**Your task**
Repeat every line below exactly as it reads.

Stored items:
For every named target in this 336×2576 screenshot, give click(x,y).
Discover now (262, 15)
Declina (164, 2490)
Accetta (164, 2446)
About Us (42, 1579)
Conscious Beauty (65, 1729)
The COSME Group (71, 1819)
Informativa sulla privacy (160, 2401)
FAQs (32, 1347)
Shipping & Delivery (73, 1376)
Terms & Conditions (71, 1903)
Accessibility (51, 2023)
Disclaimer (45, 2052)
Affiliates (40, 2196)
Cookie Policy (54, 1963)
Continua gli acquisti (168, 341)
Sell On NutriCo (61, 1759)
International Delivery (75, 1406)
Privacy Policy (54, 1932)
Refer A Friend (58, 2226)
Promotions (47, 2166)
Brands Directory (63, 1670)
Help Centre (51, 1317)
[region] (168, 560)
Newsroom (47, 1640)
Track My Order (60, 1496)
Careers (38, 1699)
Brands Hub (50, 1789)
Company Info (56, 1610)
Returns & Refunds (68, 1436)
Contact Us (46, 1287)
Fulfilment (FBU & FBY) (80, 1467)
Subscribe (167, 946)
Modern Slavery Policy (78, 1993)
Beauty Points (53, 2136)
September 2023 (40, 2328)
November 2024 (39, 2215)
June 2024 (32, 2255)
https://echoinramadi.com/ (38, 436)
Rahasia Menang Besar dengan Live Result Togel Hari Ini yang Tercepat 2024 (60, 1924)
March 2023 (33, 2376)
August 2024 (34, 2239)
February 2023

**Exercise answer**
For every named target in this 336×2576 screenshot, give click(x,y).
Discover now (262, 15)
Declina (164, 2490)
Accetta (164, 2446)
About Us (42, 1579)
Conscious Beauty (65, 1729)
The COSME Group (71, 1819)
Informativa sulla privacy (160, 2401)
FAQs (32, 1347)
Shipping & Delivery (73, 1376)
Terms & Conditions (71, 1903)
Accessibility (51, 2023)
Disclaimer (45, 2052)
Affiliates (40, 2196)
Cookie Policy (54, 1963)
Continua gli acquisti (168, 341)
Sell On NutriCo (61, 1759)
International Delivery (75, 1406)
Privacy Policy (54, 1932)
Refer A Friend (58, 2226)
Promotions (47, 2166)
Brands Directory (63, 1670)
Help Centre (51, 1317)
[region] (168, 560)
Newsroom (47, 1640)
Track My Order (60, 1496)
Careers (38, 1699)
Brands Hub (50, 1789)
Company Info (56, 1610)
Returns & Refunds (68, 1436)
Contact Us (46, 1287)
Fulfilment (FBU & FBY) (80, 1467)
Subscribe (167, 946)
Modern Slavery Policy (78, 1993)
Beauty Points (53, 2136)
September 2023 (40, 2328)
November 2024 (39, 2215)
June 2024 (32, 2255)
https://echoinramadi.com/ (38, 436)
Rahasia Menang Besar dengan Live Result Togel Hari Ini yang Tercepat 2024 (60, 1924)
March 2023 (33, 2376)
August 2024 (34, 2239)
February 2023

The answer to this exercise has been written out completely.